The Kitasoo only trademarked Spirit Bear and do not have an interest in these other names.
“We’ve been working this file for well over a year” said Terrace mayor Dave Pernarowski about the recent lawsuit filed against Urban Distilleries for trademark infringement. “We’ve been trying to work with this company to get them to move away from the Spirit Bear logo-ing and we’re giving them some time to do that.”
“The Spirit Bear is associated with this part of B.C. and the City of Terrace wants to continue to maintain the uniqueness of its trademark. Sometimes you have to push a little bit particularly when it’s being used on a product that isn’t the best representation for a special creature.”

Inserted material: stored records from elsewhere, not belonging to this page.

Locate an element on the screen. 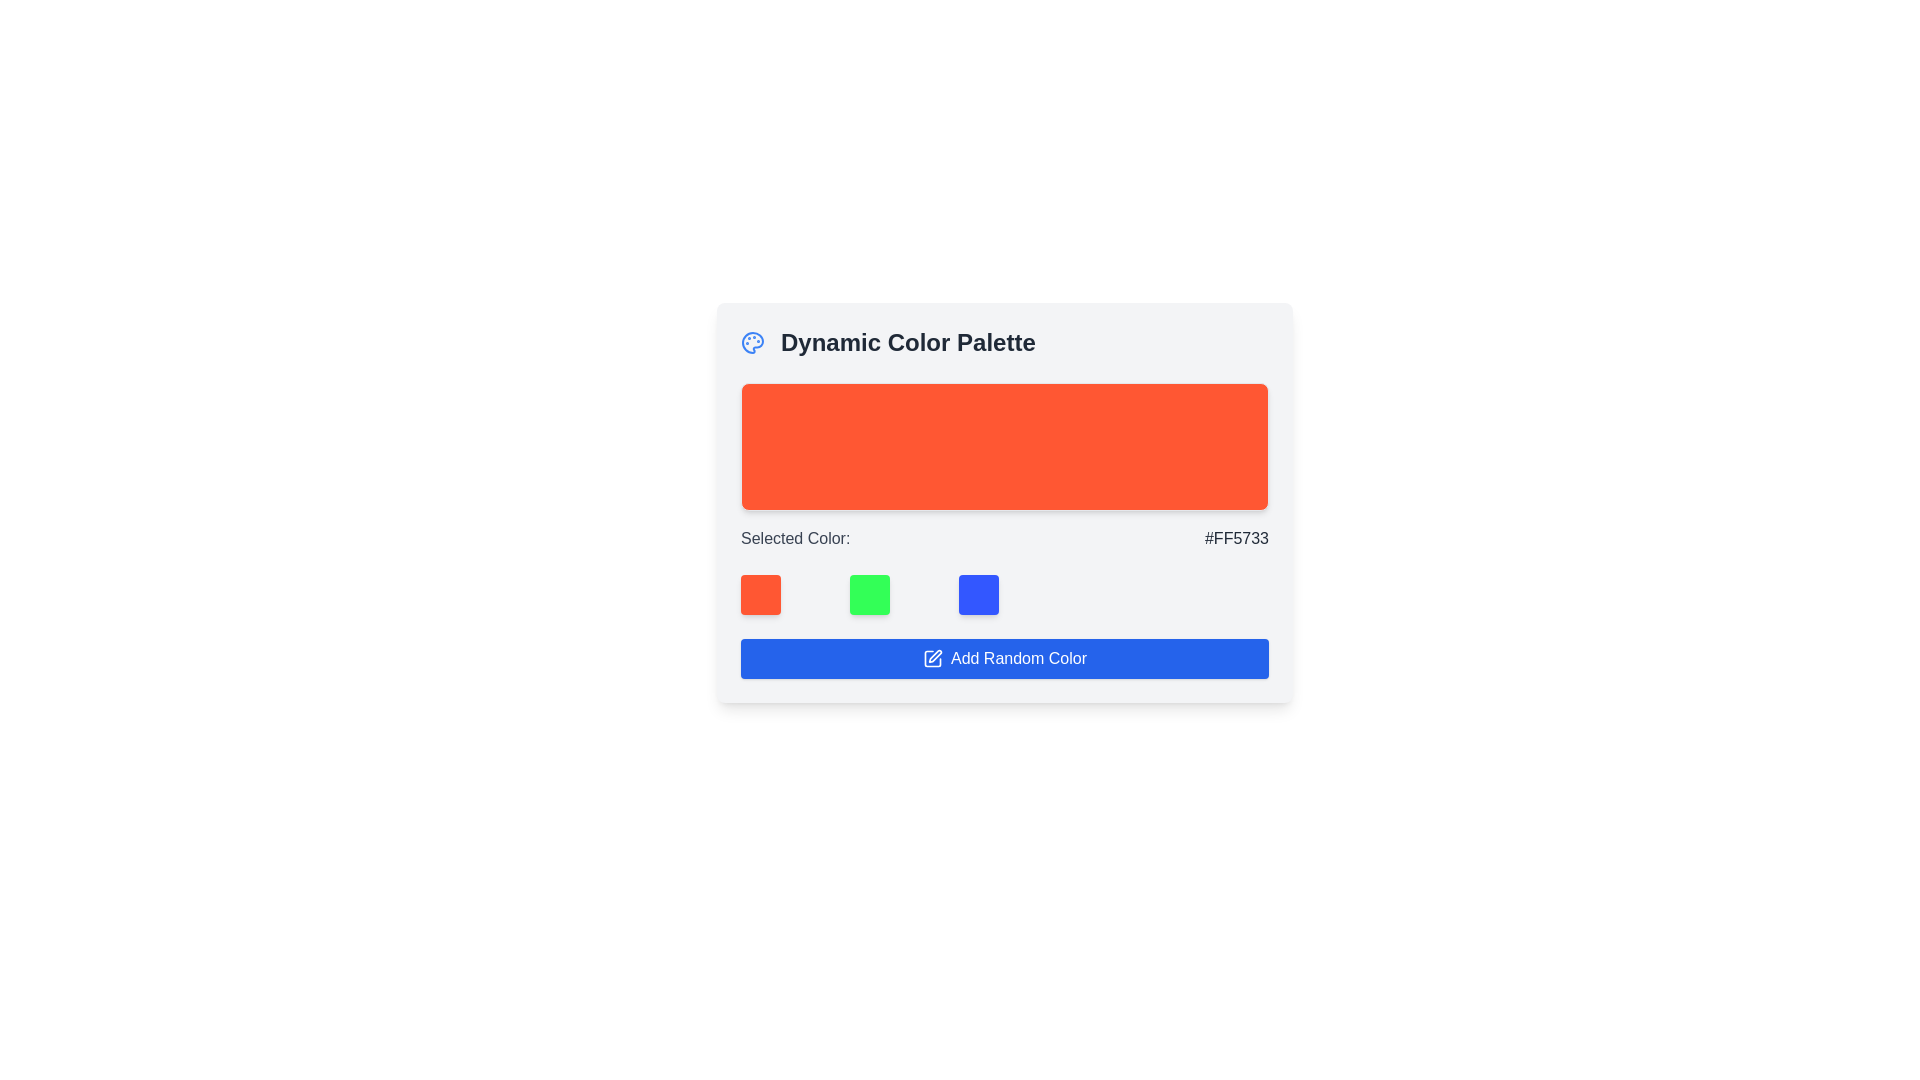 The height and width of the screenshot is (1080, 1920). the text label displaying 'Selected Color:' which is part of a dynamic color palette interface is located at coordinates (794, 538).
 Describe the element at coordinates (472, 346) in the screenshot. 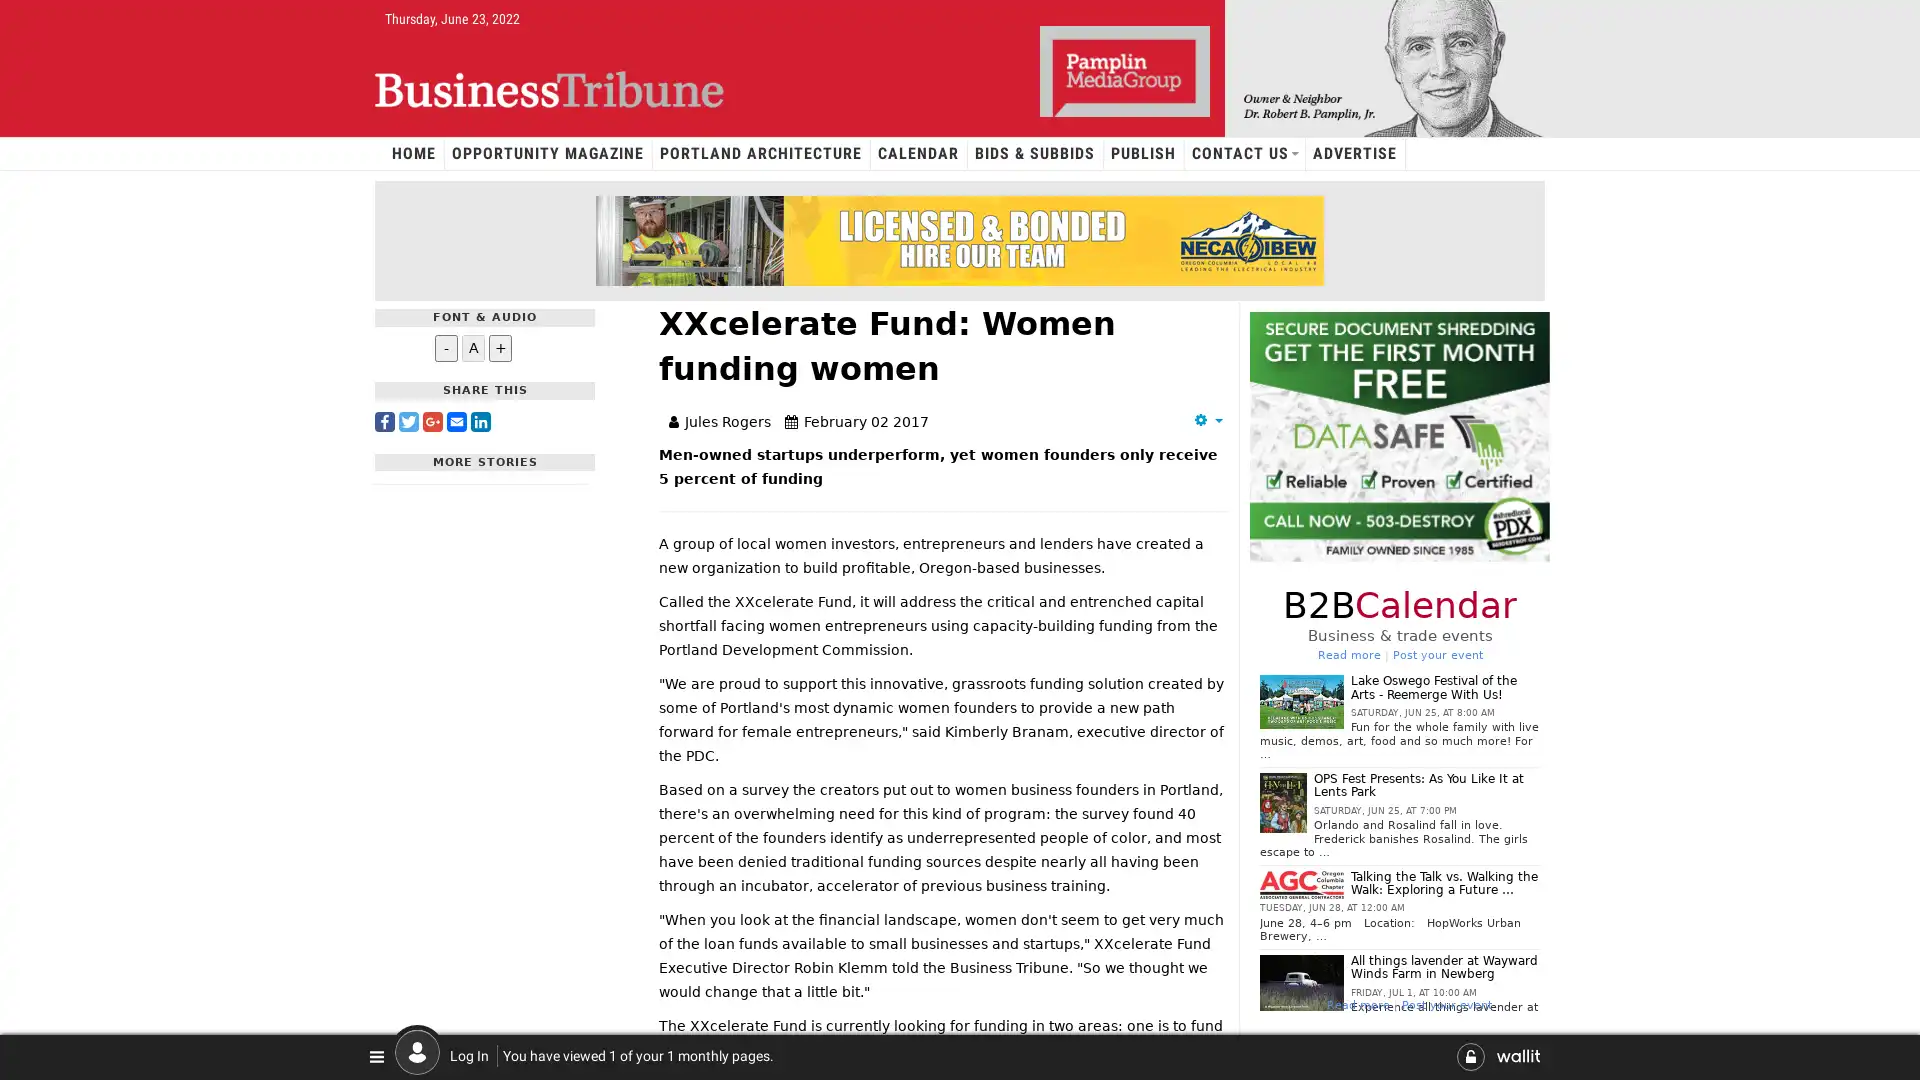

I see `A` at that location.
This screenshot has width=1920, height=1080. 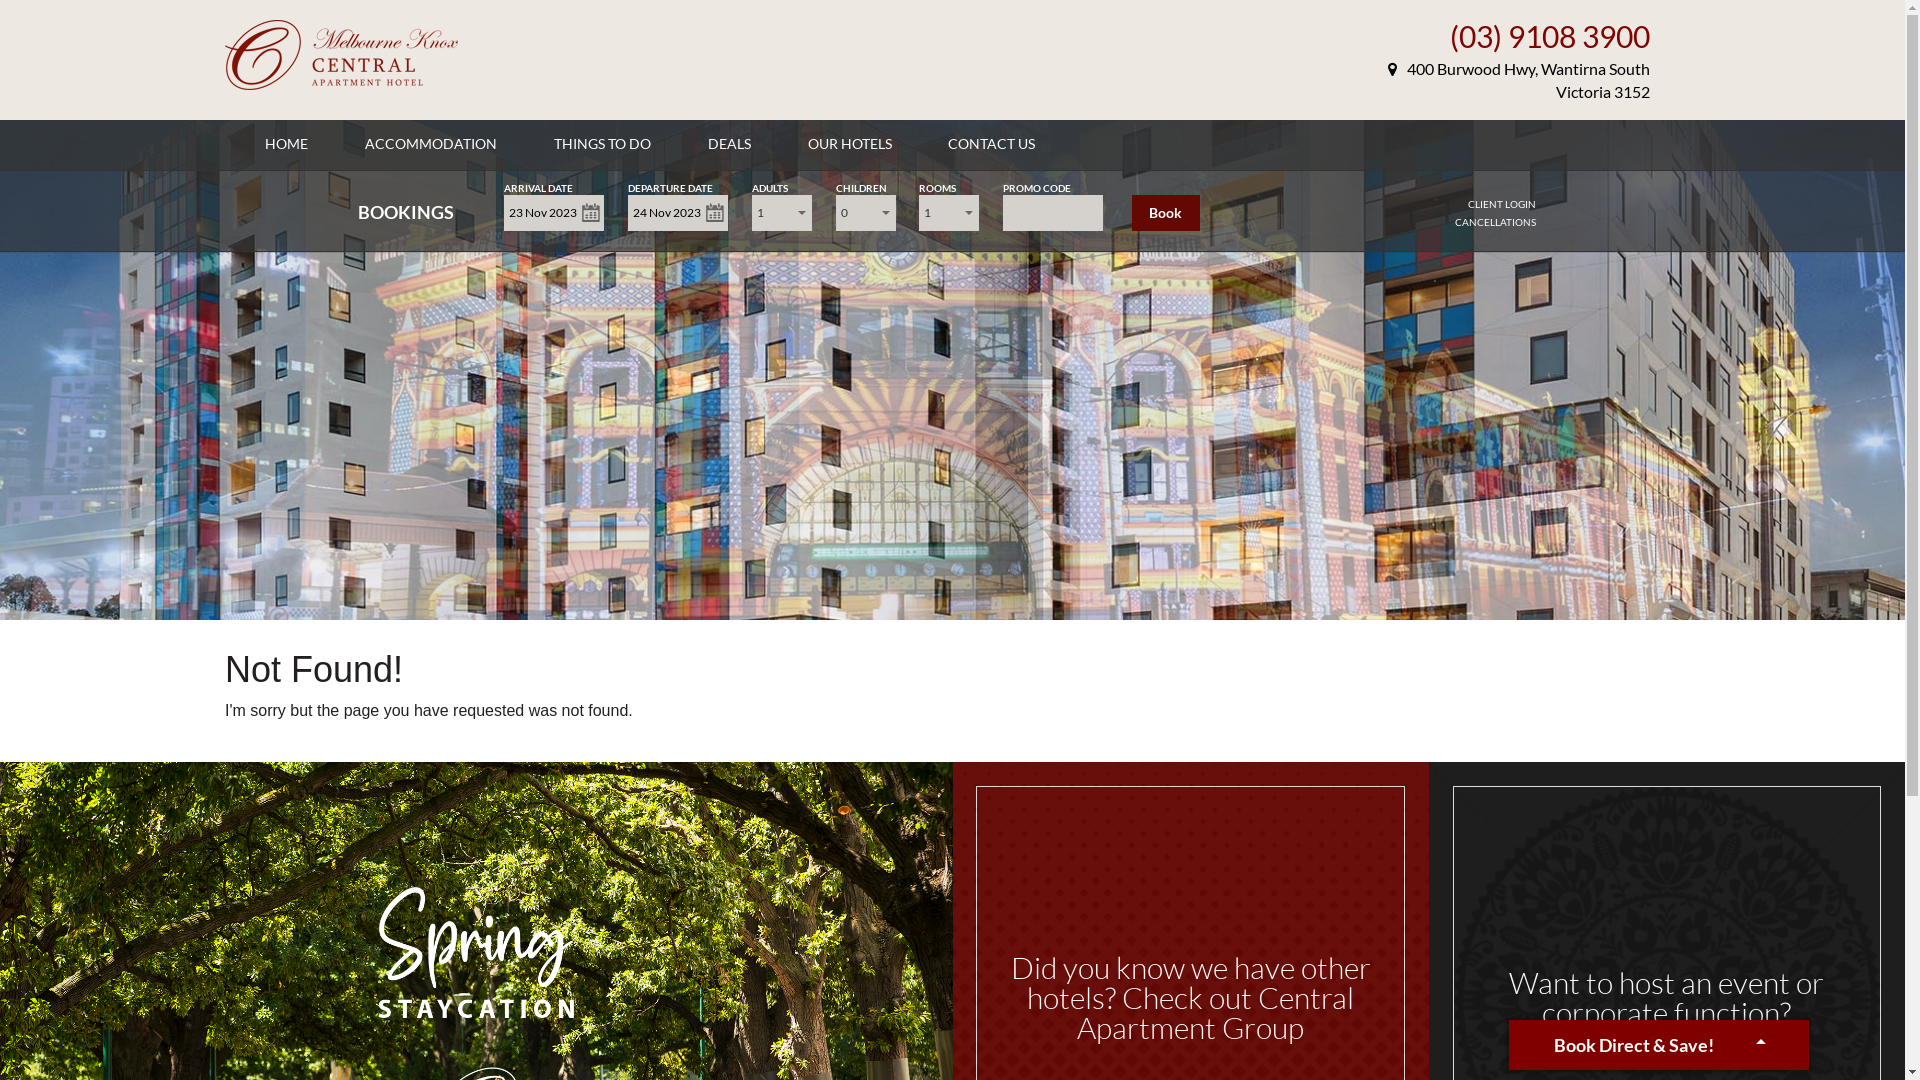 I want to click on '(03) 9108 3900', so click(x=1549, y=35).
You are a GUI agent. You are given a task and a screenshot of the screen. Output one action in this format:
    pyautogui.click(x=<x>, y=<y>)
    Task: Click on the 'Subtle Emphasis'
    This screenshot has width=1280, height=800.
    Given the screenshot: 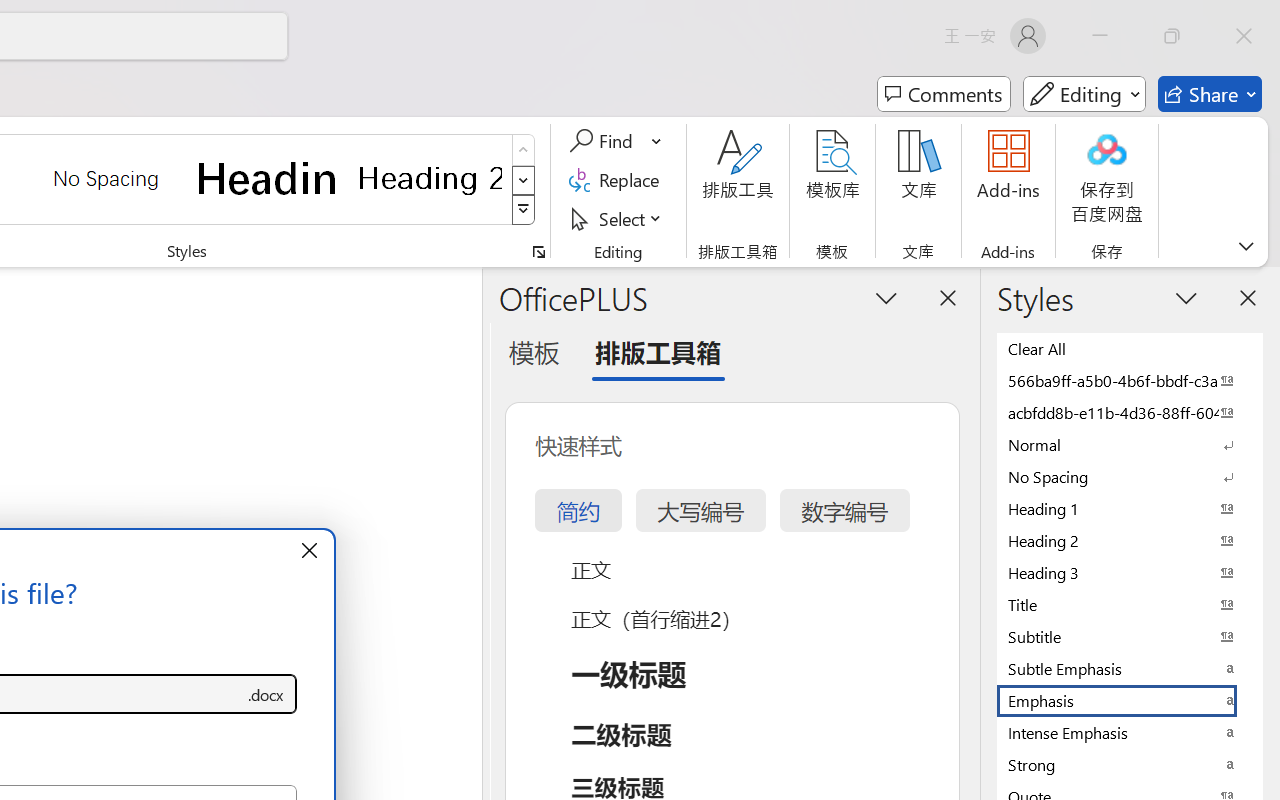 What is the action you would take?
    pyautogui.click(x=1130, y=668)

According to the Kitasoo technical advisor Larry Greba, “Anything associated with alcohol isn’t considered an appropriate use of the mark.”
The costs of defending the trademark have yet to be released by the city, but Greba said on that on the Kitasoo end costs have not been high, especially considering that it’s split with Terrace.
“It’s been more than we’d like, but it’s not really burdensome,” said Greba of the three defences and the current court case. “For a municipality like Terrace I don’t think if people have the numbers they would think it out of line. With Kitasoo that’s the case, and it’s a much smaller First Nations community.”
“If it got into some significant court case people would want to take a second look at that,” Greba added.
According to both First Nation and city officials, defending the mark is worthwhile because it helps raise awareness of the animal’s importance to the region.
“We always consult with Terrace. Everything we’ve done to date has been done collaboratively, we’ve had a pretty strong relationship that way,” said Greba.